Deux incendies criminels ont secoué la région chilienne de La Araucanía après les élections de dimanche. Lundi, un camion qui était stationné a été incendié par des inconnus dans la zone urbaine de Nueva Imperial et tôt ce mardi, au moins quatre hommes cagoulés ont incendié deux autres véhicules sur la route qui relie les communes de Collipulli et Angol (570 km au sud de Santiago).
L'un des conducteurs touchés par le dernier incident, identifié comme étant Luis Barrientos, a assuré à la presse que c'est la deuxième fois cette année qu'il est victime d'une attaque similaire.
« Ils nous ont fait descendre du camion avec des coups de feu en l'air (…) et ils ont brûlé le camion (…) nous travaillons avec la protection de la police là-bas à Lautaro (…) travailler de cette façon, ce n'est pas la vie », a-t-il déclaré, selon BioBíoChili.
Le procureur de Collipulli, Carlos Bustos, a expliqué que « alors que la victime voyageait dans son camion, elle a été approchée par un groupe d'individus dans deux camions, armés et le visage couvert : ils l'ont intercepté et l'ont intimidé pour le faire sortir du camion, en y mettant le feu. Ils ont également incendié le deuxième camion dans lequel ils voyageaient, qui était accusé de vol depuis juillet. pour corroborer. »

Ainsi, ce mardi, la sécurité du Bio Bio Seremi, Paulina Stuardo, a confirmé que le gouvernement avait déposé une plainte en vertu de la loi antiterroriste contre les responsables de l'attaque contre une propriété forestière à Contulmo, survenue la semaine dernière.
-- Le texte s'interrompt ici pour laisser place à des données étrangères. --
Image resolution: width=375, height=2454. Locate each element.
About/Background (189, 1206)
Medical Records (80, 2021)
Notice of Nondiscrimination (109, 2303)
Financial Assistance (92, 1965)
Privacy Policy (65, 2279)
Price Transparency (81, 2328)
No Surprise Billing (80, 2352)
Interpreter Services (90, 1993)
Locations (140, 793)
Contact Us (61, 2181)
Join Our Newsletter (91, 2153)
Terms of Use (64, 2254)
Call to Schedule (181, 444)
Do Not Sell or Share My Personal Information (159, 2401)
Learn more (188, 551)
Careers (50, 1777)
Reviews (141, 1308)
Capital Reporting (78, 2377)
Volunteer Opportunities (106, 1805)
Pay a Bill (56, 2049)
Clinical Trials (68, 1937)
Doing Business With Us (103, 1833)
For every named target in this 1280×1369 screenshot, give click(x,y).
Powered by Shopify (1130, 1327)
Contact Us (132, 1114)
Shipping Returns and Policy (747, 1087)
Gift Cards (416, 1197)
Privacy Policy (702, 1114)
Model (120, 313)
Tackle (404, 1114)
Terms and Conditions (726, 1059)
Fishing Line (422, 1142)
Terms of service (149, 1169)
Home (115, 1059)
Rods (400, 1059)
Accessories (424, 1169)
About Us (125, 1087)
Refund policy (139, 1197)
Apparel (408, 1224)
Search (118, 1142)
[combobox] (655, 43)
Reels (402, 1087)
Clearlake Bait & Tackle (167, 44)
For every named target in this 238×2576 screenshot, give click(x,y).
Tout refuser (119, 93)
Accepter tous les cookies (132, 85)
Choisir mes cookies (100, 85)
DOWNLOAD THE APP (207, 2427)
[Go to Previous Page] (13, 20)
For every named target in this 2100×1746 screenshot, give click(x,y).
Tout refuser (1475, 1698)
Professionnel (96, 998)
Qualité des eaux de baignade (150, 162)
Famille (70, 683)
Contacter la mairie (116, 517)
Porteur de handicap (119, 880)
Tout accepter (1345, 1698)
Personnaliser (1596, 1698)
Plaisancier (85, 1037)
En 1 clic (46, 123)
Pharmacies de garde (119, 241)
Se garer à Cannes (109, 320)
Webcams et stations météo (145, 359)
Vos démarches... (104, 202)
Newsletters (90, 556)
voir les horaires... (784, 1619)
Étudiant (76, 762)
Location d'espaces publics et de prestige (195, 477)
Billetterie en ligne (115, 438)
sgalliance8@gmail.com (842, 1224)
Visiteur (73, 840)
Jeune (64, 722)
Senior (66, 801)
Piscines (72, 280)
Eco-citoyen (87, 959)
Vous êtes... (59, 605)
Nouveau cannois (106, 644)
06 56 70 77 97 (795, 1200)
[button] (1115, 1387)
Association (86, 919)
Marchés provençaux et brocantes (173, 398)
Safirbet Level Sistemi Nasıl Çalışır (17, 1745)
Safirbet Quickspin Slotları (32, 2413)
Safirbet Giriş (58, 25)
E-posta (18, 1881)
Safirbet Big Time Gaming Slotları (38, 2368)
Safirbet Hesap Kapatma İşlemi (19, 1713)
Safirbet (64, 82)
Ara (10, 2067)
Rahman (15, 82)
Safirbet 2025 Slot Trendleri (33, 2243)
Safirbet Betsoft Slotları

« Hier, avant le début de l'audience, nous avons déposé une plainte en invoquant la loi antiterroriste concernant les associations terroristes de ces sujets », a indiqué l'autorité.
Il convient de rappeler que l'attaque s'est produite tôt dans la matinée du mercredi 12 de ce mois, lorsqu'une douzaine d'individus cagoulés ont incendié quatre machines et cinq camions dans la propriété El Peral de l'entreprise forestière Arauco, située dans la commune de Contulmo (640 km au sud de Santiago), région de Bío Bío.
Les assaillants ont laissé un tract signé par le groupe radical Weichan Auka Mapu (WAM), qui a également revendiqué la responsabilité de quatre incendies criminels survenus le week-end dernier, qui disait ce qui suit :
« Miguel Llanquileo, Luis Tranamil. Alex Lemun, Yordan LLempi, Camilo Catrillanca, Ercik Montoya, Alejandro Liguen, justice mapuche. Notre objectif est Wallmapu. »
Selon les informations fournies par la police, les individus ont maîtrisé plus de 30 travailleurs qui étaient au travail à cette heure de la matinée.
Après une course-poursuite, la police a réussi à récupérer deux camions volés et après d'intenses descentes dans les communes de Contulmo et Cañete, le personnel de la Marine et des Carabineros a arrêté le même jour deux membres présumés de la communauté Mapuche, saisissant des armes longues et courtes.
Tous deux ont été placés en détention préventive lundi après une longue journée d'officialisation devant le Tribunal de Garantie de Cañete, qui a fixé un délai d'instruction de dix mois et a envoyé l'accusé au Centre Pénitentiaire de Conformité (CCP) de Temuco (680 km au sud de Santiago).